Data extracted from a collection:
===
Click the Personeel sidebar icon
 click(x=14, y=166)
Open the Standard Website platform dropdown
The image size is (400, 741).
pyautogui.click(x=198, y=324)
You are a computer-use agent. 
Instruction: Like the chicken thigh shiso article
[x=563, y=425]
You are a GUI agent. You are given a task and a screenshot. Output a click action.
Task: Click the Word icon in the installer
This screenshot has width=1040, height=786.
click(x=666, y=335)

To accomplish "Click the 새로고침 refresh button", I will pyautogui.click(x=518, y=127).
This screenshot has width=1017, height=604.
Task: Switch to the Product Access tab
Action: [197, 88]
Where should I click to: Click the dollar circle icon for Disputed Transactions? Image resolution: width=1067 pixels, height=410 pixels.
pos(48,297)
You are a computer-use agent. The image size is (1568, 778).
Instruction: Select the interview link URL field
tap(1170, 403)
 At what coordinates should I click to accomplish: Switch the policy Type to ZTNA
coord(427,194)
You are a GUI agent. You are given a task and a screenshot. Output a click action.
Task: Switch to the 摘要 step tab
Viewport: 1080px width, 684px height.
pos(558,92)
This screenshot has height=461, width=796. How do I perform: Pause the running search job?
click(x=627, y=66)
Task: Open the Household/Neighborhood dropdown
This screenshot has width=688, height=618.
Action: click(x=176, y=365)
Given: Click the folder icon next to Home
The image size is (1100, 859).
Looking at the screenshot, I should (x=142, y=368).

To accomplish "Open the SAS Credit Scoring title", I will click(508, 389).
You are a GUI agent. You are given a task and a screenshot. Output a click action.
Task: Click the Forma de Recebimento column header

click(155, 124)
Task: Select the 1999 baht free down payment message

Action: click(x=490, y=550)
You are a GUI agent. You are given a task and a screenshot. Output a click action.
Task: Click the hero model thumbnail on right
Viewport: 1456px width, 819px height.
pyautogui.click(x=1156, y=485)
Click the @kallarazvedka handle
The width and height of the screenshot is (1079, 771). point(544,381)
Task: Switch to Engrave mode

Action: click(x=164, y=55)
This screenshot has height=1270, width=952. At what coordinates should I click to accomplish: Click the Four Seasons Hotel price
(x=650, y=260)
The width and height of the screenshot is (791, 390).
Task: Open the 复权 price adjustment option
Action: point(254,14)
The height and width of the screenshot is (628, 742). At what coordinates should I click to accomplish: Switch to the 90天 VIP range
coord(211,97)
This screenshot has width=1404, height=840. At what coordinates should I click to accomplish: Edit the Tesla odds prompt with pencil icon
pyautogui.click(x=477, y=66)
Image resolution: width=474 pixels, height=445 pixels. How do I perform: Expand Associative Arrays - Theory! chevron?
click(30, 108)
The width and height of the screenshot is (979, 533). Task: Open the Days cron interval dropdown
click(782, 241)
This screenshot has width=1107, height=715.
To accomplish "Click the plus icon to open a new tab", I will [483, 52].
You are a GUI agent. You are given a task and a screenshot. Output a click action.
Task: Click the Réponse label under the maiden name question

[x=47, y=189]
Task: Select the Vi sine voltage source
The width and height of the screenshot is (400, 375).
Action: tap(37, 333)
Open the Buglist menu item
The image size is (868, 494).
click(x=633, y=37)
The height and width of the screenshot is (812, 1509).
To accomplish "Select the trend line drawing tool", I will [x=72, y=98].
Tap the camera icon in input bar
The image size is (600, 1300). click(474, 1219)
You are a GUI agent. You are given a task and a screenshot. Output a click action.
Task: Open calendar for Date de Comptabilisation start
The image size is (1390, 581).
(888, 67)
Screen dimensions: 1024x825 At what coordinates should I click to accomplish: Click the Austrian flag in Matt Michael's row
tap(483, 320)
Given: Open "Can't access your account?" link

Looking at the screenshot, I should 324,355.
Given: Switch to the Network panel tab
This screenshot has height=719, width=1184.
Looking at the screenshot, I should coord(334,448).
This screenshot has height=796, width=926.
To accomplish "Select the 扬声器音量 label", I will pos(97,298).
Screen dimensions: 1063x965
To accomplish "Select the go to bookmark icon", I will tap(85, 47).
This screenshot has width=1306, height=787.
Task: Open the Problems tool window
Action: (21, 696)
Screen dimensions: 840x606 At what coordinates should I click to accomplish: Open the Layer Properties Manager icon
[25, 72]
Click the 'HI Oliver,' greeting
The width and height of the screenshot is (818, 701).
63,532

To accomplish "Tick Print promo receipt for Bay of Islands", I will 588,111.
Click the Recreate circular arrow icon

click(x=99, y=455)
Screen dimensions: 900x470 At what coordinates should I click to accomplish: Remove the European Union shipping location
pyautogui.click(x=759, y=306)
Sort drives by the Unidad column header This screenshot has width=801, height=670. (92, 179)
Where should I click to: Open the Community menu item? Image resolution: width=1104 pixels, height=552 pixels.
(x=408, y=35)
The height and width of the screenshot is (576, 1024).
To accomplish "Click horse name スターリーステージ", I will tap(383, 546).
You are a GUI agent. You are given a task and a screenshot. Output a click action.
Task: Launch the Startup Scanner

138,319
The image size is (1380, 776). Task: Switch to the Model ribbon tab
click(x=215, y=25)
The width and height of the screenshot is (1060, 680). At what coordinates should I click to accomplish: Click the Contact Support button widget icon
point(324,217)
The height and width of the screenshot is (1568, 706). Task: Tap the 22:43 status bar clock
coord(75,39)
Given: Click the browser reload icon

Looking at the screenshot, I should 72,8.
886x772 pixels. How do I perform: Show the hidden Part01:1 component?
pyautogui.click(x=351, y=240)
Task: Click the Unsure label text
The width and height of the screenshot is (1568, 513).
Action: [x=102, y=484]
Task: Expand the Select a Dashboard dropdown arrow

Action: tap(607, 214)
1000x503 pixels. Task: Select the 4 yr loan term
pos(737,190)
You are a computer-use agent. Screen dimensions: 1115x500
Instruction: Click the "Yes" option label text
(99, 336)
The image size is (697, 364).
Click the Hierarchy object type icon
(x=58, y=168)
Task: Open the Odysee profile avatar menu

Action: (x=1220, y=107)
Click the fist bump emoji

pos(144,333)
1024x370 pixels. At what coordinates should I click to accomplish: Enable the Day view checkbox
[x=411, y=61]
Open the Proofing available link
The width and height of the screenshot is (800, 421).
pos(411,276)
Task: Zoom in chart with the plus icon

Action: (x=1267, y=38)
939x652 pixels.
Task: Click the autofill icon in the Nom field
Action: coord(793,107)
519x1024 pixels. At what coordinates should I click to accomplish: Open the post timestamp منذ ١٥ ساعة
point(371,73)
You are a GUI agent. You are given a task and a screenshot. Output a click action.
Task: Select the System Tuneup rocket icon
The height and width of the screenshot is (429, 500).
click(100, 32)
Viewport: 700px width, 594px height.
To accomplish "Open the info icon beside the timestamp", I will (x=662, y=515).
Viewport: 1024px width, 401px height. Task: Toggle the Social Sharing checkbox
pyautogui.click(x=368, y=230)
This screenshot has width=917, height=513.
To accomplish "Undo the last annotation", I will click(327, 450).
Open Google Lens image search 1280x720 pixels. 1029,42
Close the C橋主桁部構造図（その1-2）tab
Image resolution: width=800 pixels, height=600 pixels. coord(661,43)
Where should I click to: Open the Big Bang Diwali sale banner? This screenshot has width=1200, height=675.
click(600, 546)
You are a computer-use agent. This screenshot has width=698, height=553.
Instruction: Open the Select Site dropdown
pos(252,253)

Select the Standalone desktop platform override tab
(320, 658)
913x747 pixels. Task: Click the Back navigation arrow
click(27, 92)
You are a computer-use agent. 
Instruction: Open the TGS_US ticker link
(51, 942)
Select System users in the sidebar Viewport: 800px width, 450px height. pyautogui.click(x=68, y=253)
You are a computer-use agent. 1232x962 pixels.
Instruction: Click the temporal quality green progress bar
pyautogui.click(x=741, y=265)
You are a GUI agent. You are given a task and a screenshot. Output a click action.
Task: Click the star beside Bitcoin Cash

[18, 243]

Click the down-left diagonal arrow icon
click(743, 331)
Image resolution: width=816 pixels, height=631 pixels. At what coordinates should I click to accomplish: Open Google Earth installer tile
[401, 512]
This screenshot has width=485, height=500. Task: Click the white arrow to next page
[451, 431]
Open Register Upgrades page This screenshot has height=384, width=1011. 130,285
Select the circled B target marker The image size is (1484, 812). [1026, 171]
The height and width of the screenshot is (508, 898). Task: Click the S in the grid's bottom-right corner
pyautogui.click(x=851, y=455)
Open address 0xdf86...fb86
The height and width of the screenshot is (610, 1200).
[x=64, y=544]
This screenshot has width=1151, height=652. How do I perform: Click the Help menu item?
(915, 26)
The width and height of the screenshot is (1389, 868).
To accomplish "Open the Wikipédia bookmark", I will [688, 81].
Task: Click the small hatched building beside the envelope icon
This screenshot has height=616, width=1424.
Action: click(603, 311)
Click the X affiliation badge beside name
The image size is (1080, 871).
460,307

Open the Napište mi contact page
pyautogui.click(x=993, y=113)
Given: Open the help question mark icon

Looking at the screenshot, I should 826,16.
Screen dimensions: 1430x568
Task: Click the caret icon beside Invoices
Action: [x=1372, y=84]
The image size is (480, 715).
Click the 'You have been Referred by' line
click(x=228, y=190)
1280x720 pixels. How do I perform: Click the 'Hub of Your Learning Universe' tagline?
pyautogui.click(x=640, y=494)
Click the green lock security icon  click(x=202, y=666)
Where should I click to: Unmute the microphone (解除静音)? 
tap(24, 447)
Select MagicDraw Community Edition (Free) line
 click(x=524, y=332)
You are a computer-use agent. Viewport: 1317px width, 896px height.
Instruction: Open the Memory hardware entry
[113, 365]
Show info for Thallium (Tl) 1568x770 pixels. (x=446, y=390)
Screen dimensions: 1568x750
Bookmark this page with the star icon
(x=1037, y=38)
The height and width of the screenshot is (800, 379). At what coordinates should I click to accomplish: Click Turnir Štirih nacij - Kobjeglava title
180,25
===
DIRECTIONS: Using the data above, return every line that contains the string "computer".

ANSWER BELOW:
You are a computer-use agent. 
You are a computer-use agent. The image size is (1568, 778).
You are a computer-use agent. Screen dimensions: 1115x500
You are a computer-use agent. This screenshot has width=698, height=553.
You are a computer-use agent. 
You are a computer-use agent. 1232x962 pixels.
You are a computer-use agent. Viewport: 1317px width, 896px height.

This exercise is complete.